Danny is perhaps the most compelling aspect of the entire book, a product of late-80s cultural zeitgeist. He’s obsessed with the guitar, his sexually and psychologically scarred girlfriend and seemingly nothing else. You would expect this character to be a stark and offensive contrast to Jernigan’s older age (in a typical sitcommish fashion), making it all the more heart-wrenching how innocuous this boy is. He serves as both witness and martyr, his whole role in the book to be an accessory for his girlfriend, who he loves with all his might. You would expect Jernigan to dismiss and despise his son, and even though he speaks terribly of him via intrusive, interior thoughts: he doesn’t. He looks at snowflakes falling alight his head toward the end and notes “[my wife] and I had made this beautiful boy.” Here is a revelation of nascent clarity, a sobering epiphany that breaks through all that gin-soaked cynicism and misanthropy, even if for just a moment.

The book is so fractal and hard to track, unapologetically nonlinear as tribute and simulacrum of Jernigan’s alcoholism: it unravels at its beginning with one of the most physically and geographically disorienting interstices, a motif you think will resolve itself and dovetail beautifully by the book’s end. It doesn’t, because Jernigan’s life doesn’t dovetail, and it surely isn’t beautiful. It drinks itself sick until it points a gun at the people it once loved until it drives away. And perhaps that’s the most radical, offensive and detestable thing Jernigan does: leave, without the excuse that he’s going out for milk. He never needed an excuse.
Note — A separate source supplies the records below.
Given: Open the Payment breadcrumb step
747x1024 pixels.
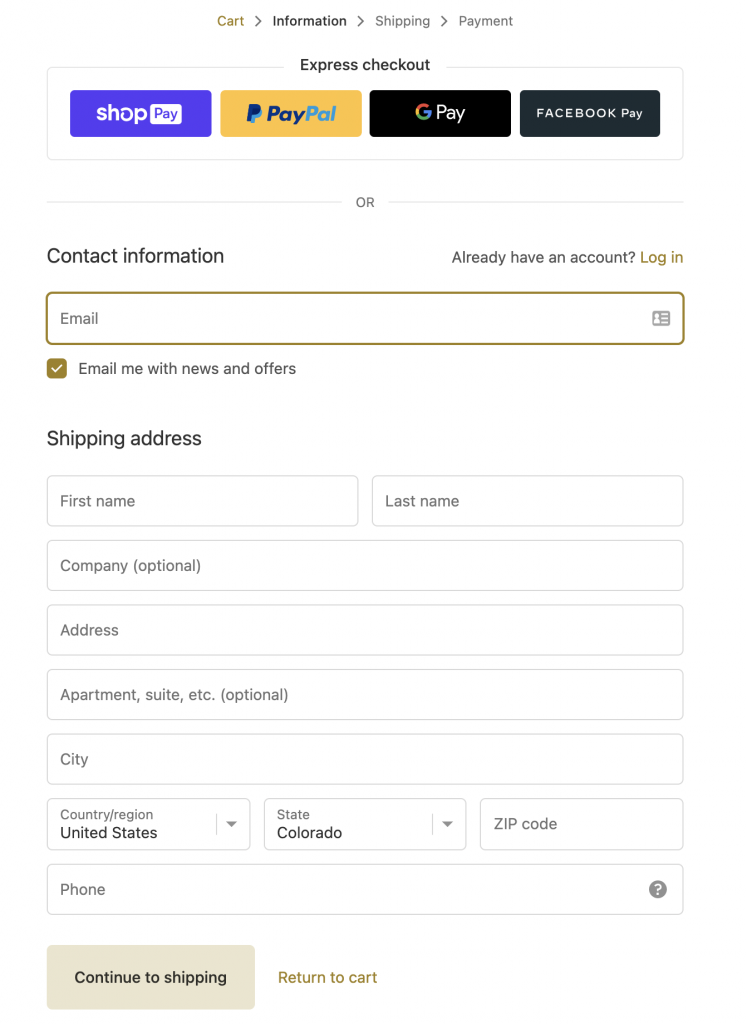Looking at the screenshot, I should pos(485,21).
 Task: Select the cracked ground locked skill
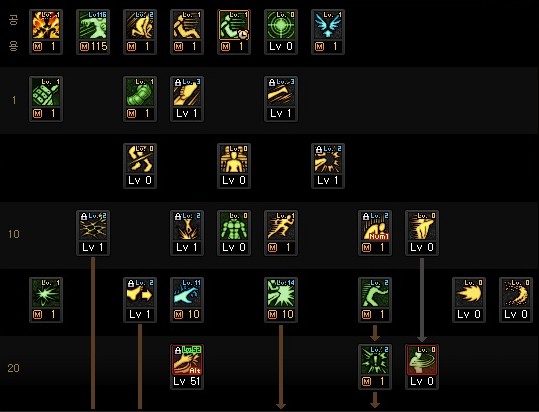(x=93, y=226)
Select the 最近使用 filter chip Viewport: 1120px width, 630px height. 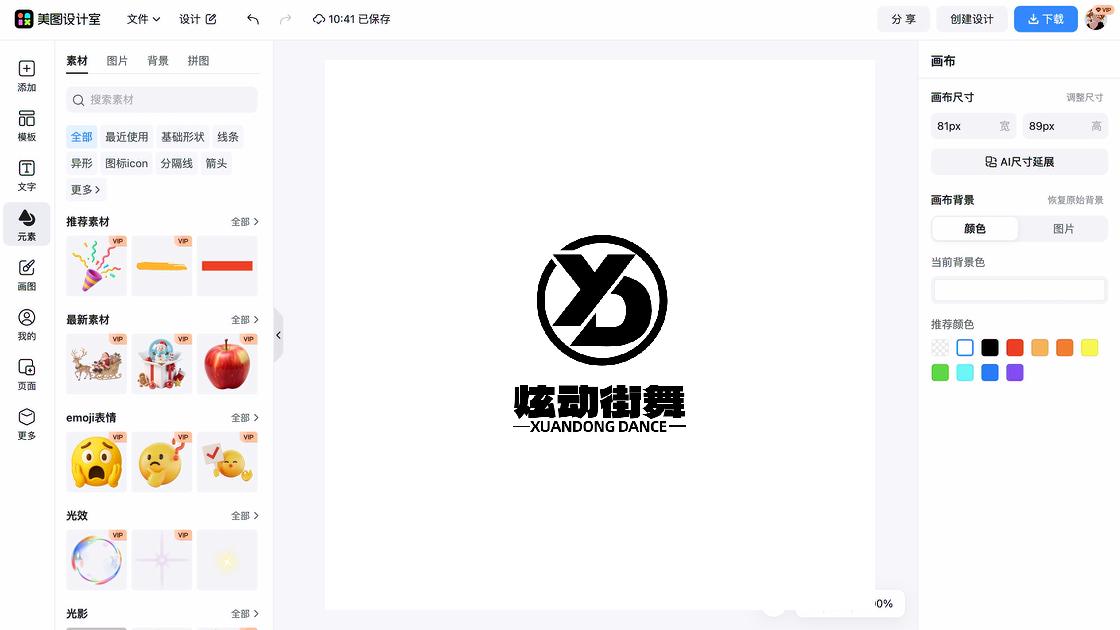tap(126, 136)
On the book’s last page we’re in a recovery program, (inexorably, because we don’t even know how he got there, that’s how nonlinear this book is) it’s like the entirety of the book was a manuscript he’d been writing for his recovery program. He’s still unable to say the de facto alcoholics A.A. statement: “I’m So-and-so and I’m an alcoholic. I’m Such-and-such and I’m a drug addict. I’m Somebody Else and so forth and so on…When it comes around to you, you have to give them something, if only name and spiritual disease…So what I’ve figured out is this. I stand up and say: Jernigan.”

It is a genius finale and a disorienting ending sentiment. The last name is so distinguishable and unique that, before I read the novel, I had no idea that it was a name. It sounds so catchy that it could be a concept or an adjective for all I knew. The structure itself is inebriated, lurching forward and backward, losing time, blacking out entire sequences. Gates doesn’t give you the A.A. chip of satisfaction and relinquishes narrative sobriety because Jernigan never achieves it until that final, devastating frame. And even then, we don’t know if it’s newfound fervor or folklore.